05-12-2011 05:29 PM
The release notes for Junos 10.4R3 include the error messages that would show up on the console and if you issue the command "show chassis alarms". What I'm looking for is what the syntax will be in syslog? Sadly, the release notes do not include what would show up in the boot log. Hopefully something gets logged.
I've got my Juniper devices forwarding syslog messages to a STRM box and I want to setup an alert so if a switch has a corrupt primary partition and needs to boot from the alternate boot partition I receive an email alert so we can fix it. The easiest way is to just create a STRM rule that looks for the appropriate syntax in the syslog message.
Since this occurs at boot, if no log entry is created anywhere, does anyone have a suggestion on how we can get an email alert if this situation occurs?
Thank you for your time.
05-13-2011 09:35 AM
Not 100%, but these might be the messages you are looking for:
<timestamp> <hostname> alarmd: Alarm set: FPC color=YELLOW, class="CHASSIS", reason=Host 0 Boot from backup root
<timestamp> <hostname> craftd: Minor alarm set, Host 0 Boot from backup root
I recently had an EX2200 boot into the alternate root partition when performing an upgrade to 10.4R3. I performed a re-install to fix the primary root partition. These are the log messages that are left from around that time.
05-13-2011 05:22 PM
You're pretty much dead on with the alert.
One problem, and it's a big one, is that these messages aren't making it to STRM. We had an EX2200 that corrupted and I see the log messages in /var/log/messages but going through all the alerts for this switch on STRM these don't show up.
I'm thinking that since these messages are being generated at boot, they're injected into /var/log/messages before syslog forwarding actually starts occuring and that once logs are forwarded, it just starts forwarding logs live and not any posted before this point.
Here's my syslog forwarding configuration on the switch:
Here's the log entries that showed up in /var/log/messages:
May 13 11:47:38 HAS-EX2200-5 alarmd: Alarm set: Configuration color=YELLOW, class="CHASSIS", reason=Rescue configuration is not set
May 13 11:47:38 HAS-EX2200-5 alarmd: shutting down chassisd connection: chassisd ipc pipe read error
May 13 11:48:03 HAS-EX2200-5 alarmd: Alarm set: Configuration color=YELLOW, class="CHASSIS", reason=Rescue configuration is not set
May 13 11:48:03 HAS-EX2200-5 alarmd: shutting down chassisd connection: chassisd ipc pipe read error
May 13 11:50:25 HAS-EX2200-5 alarmd: Alarm set: FPC color=YELLOW, class=CHASSIS, reason=Host 0 Boot from backup root
May 13 11:50:25 HAS-EX2200-5 craftd: Minor alarm set, Host 0 Boot from backup root
Any ideas?

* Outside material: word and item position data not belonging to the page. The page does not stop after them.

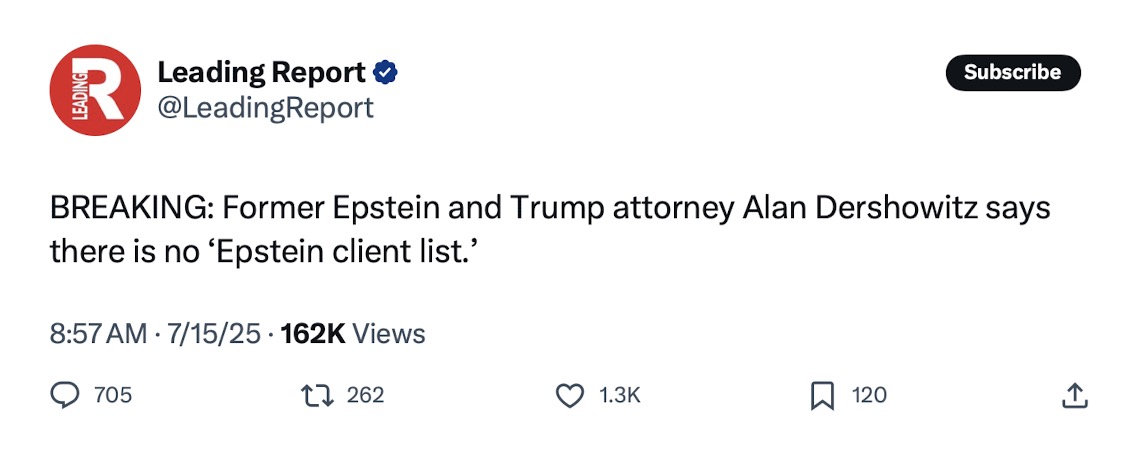The width and height of the screenshot is (1144, 454).
Task: Click the reply speech bubble icon
Action: pyautogui.click(x=66, y=396)

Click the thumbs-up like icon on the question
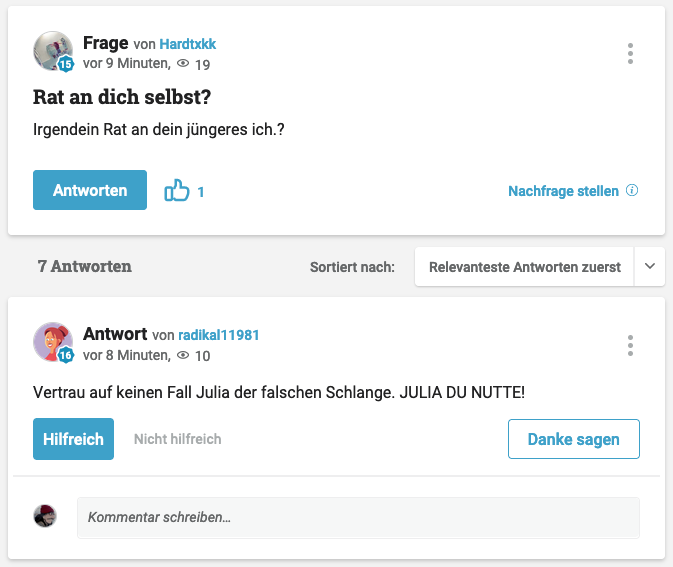pos(177,190)
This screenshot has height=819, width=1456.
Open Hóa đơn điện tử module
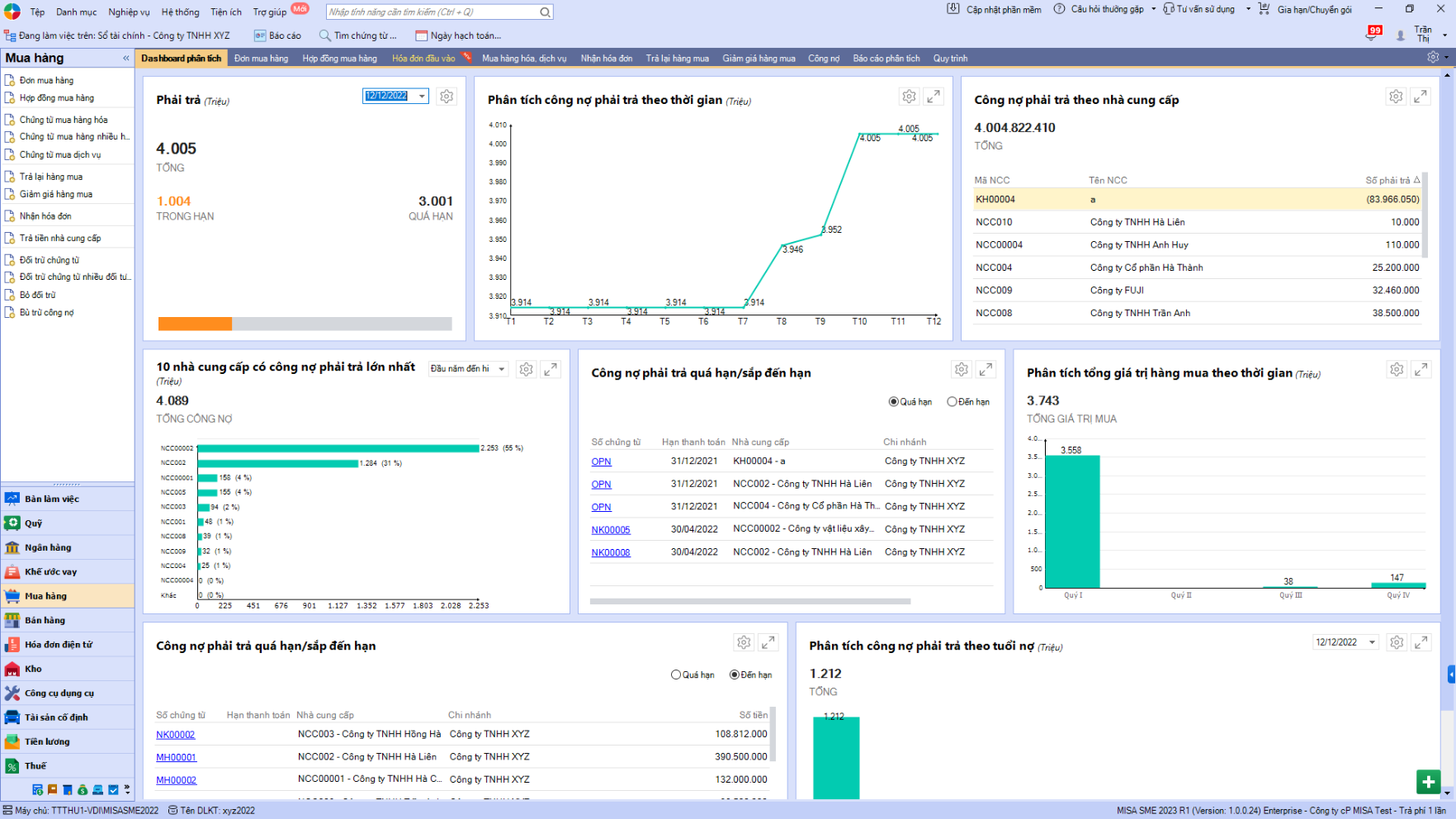pos(58,645)
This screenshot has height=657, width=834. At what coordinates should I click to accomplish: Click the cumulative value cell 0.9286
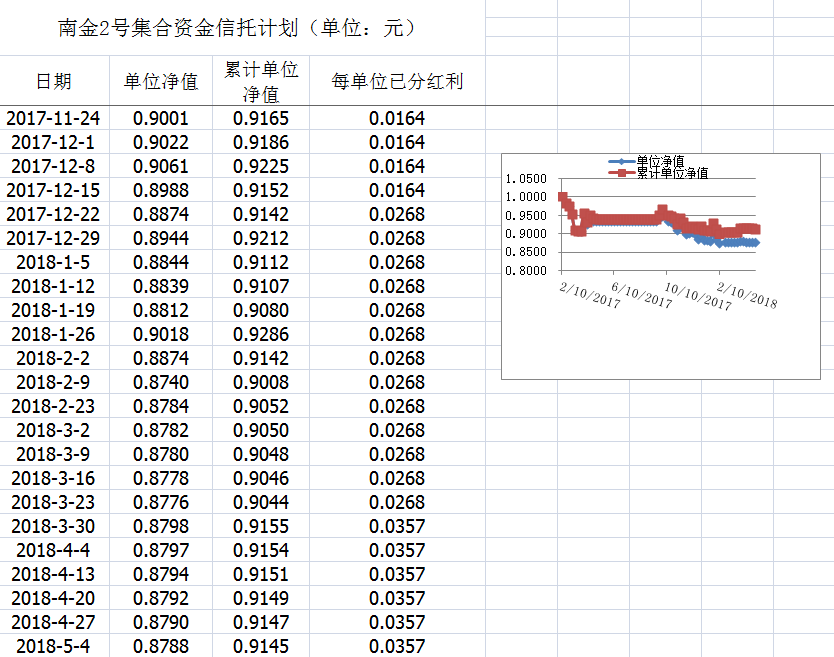[260, 334]
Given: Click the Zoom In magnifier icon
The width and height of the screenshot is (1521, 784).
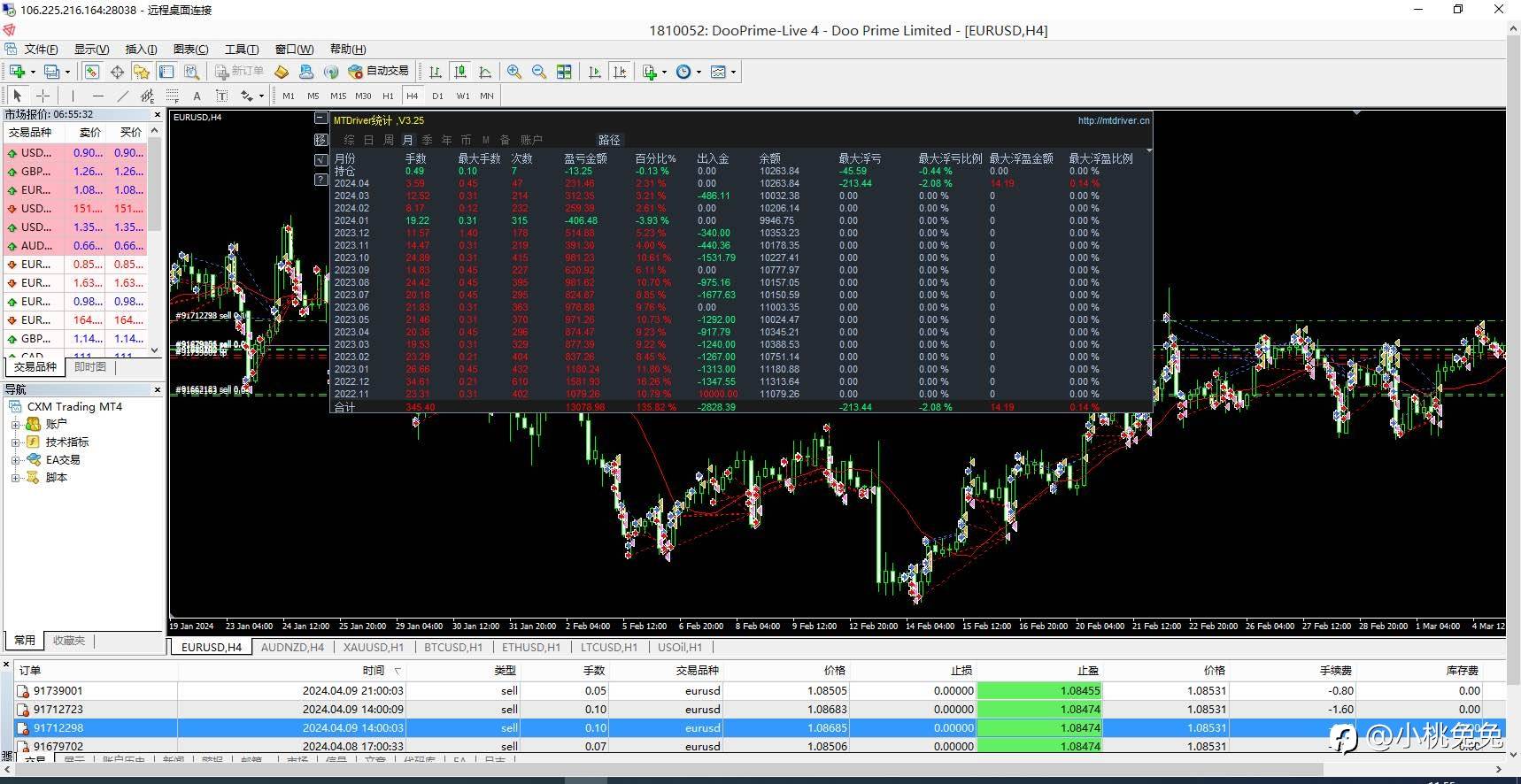Looking at the screenshot, I should click(x=513, y=72).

Maybe Service Now's AI Scripts will generate an alert but until they release a version recommended for the EX switching line I'm stuck. We 've already had at least a half dozen switches that became corrupted due to power loss and while the recovery partition really helps, it would be a real help to receive an alert when one becomes corrupted rather than having to login to each switch/VC in a building after an unscheduled power outage.
Again, thank you for the help.
05-13-2011 05:55 PM
I wonder if putting a 'backup-router' statement that covers the STRM network into the config would help. It might be that the routing daemon is not yet running and the SRX does not know how to send the packets to STRM - just a thought.
05-17-2011 09:37 AM
Thank you for the response. I have a few questions, though.
You mentioned the SRX. That may have been a typo (I always have about 10 things on my mind at the same time so it happens to me frequently as well) so I just wanted to clarify that this relates to EX switches.
I did a little reading up on the backup-router command. Didn't find much besides a very superficial explanation of it in the Juniper KB, documentation & the books I have. Do you know where more indepth information is on this and how it works? I'm curious as to whether this allows faster routing on strictly L3 switches (specially ones running routing protocols) or if it also helps L2. The switch I'm using for testing this is strictly an L2 switch that has a single IP and a static route configured.
Again, thanks for the help.